In conclusion, the negligible magnitude of the differences between the harness-mounted IMUs and the optical system after REFRAME conclusively demonstrated that the inertial-based system was capable of capturing the same underlying motion pattern as the optical-based system. On the other hand, the visible differences that remained between the skin-mounted IMUs and the optical reference indicated that the movement profile captured by the sensors on the harness was fundamentally different to that captured by IMUs on the skin, even after accounting for differences due to reference frame misalignment. This difference, however, did not conclusively indicate that the IMUs attached to the skin were subject to greater soft tissue artefact. In fact, the small fluctuations observed in the kinematic signals obtained from both the optical and inertial sensors that were fixed to the harness were suggestive of vibrations undergone by the rigid device upon heel strike, likely due to inertial effects resulting from its additional mass.
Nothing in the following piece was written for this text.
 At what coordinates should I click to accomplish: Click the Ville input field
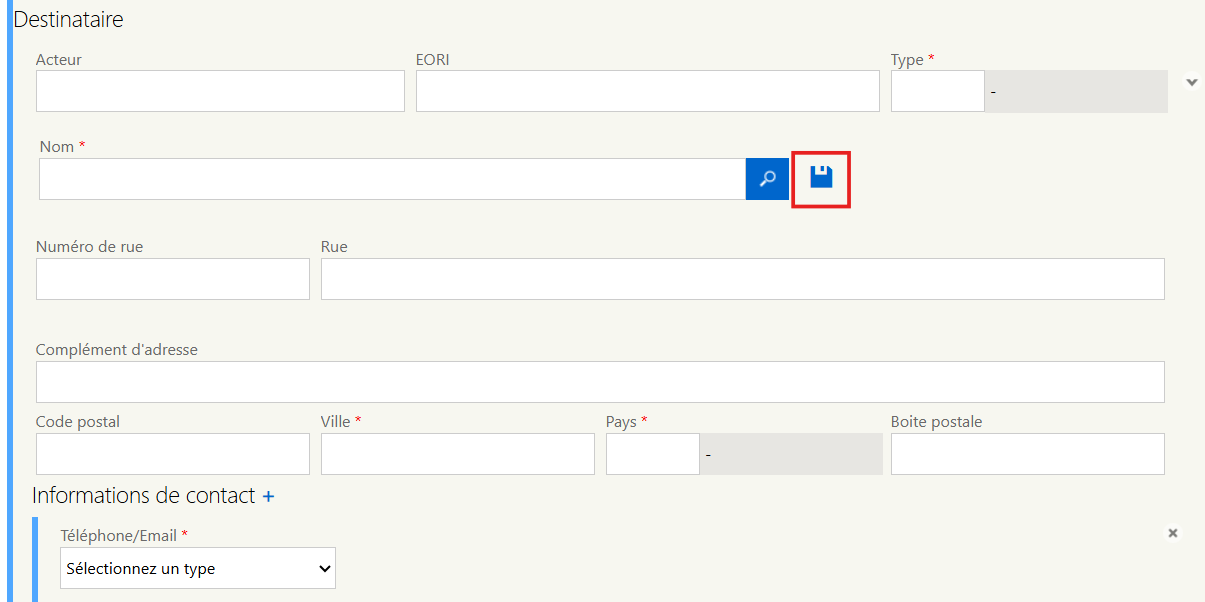(457, 454)
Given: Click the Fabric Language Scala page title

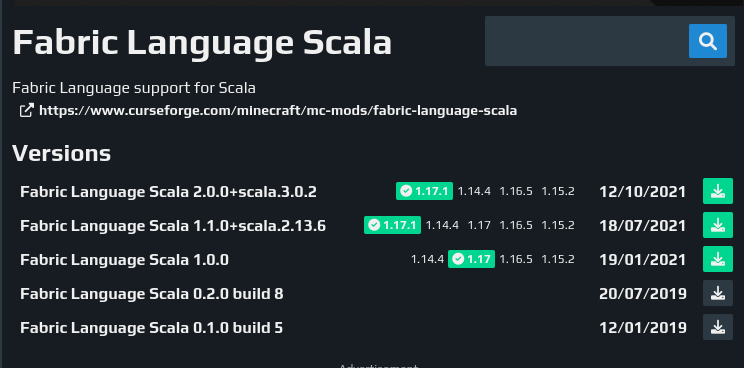Looking at the screenshot, I should click(x=202, y=43).
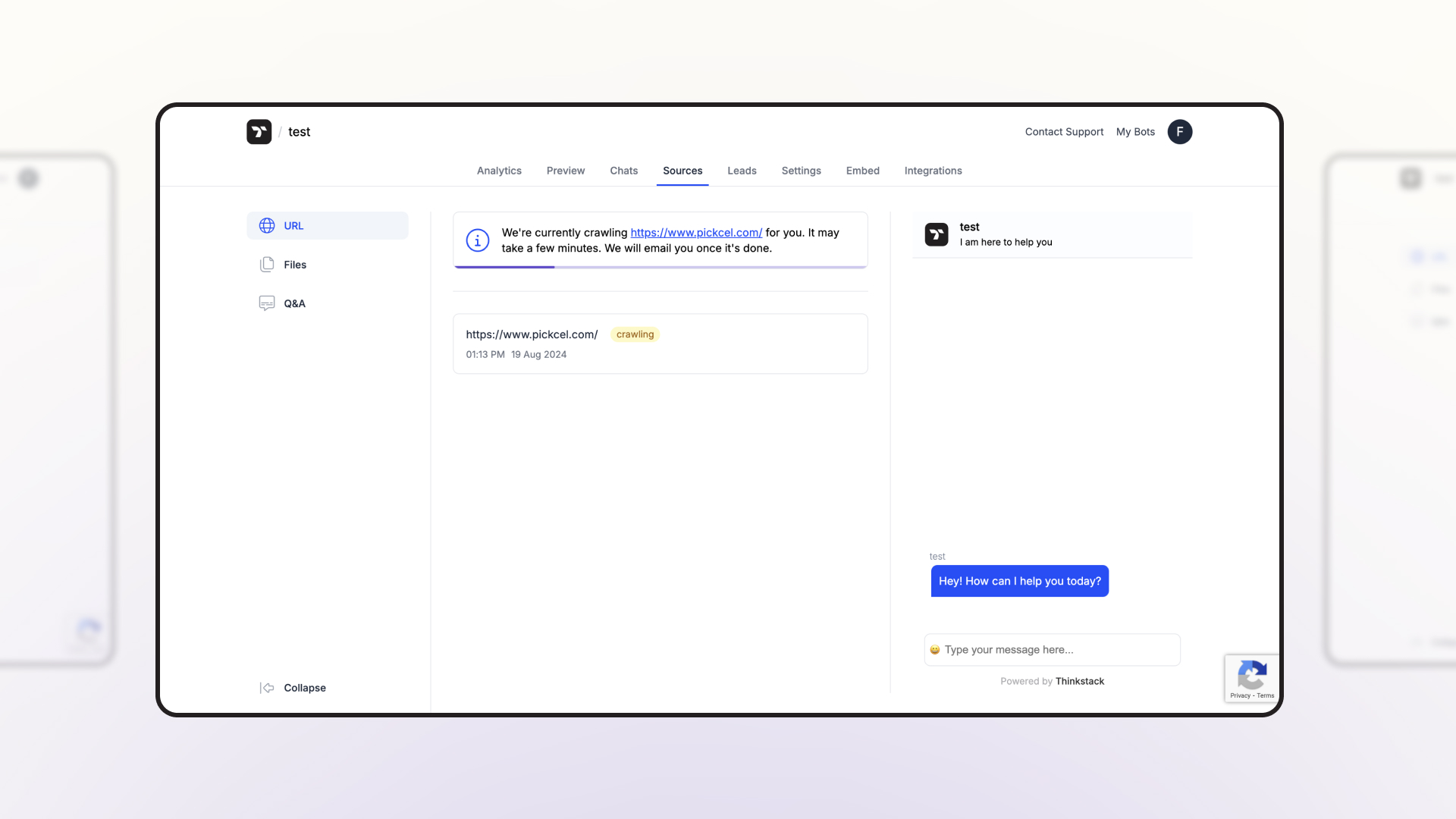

Our study results propose that (1) the use of optical markers and camera systems can be successfully replaced by more cost-effective IMUs with similar accuracy (although further testing should more thoroughly assess performance in characterizing more complex activities and, e.g., pathological gait patterns), while (2) further investigation (especially in vivo and upon heel strike) against moving videofluoroscopy is recommended. Further testing should enable us to not only conclusively validate IMU-based knee kinematics, but also establish exactly how the kinematics captured using a rigid brace compare to the actual relative movement of the underlying bone segments.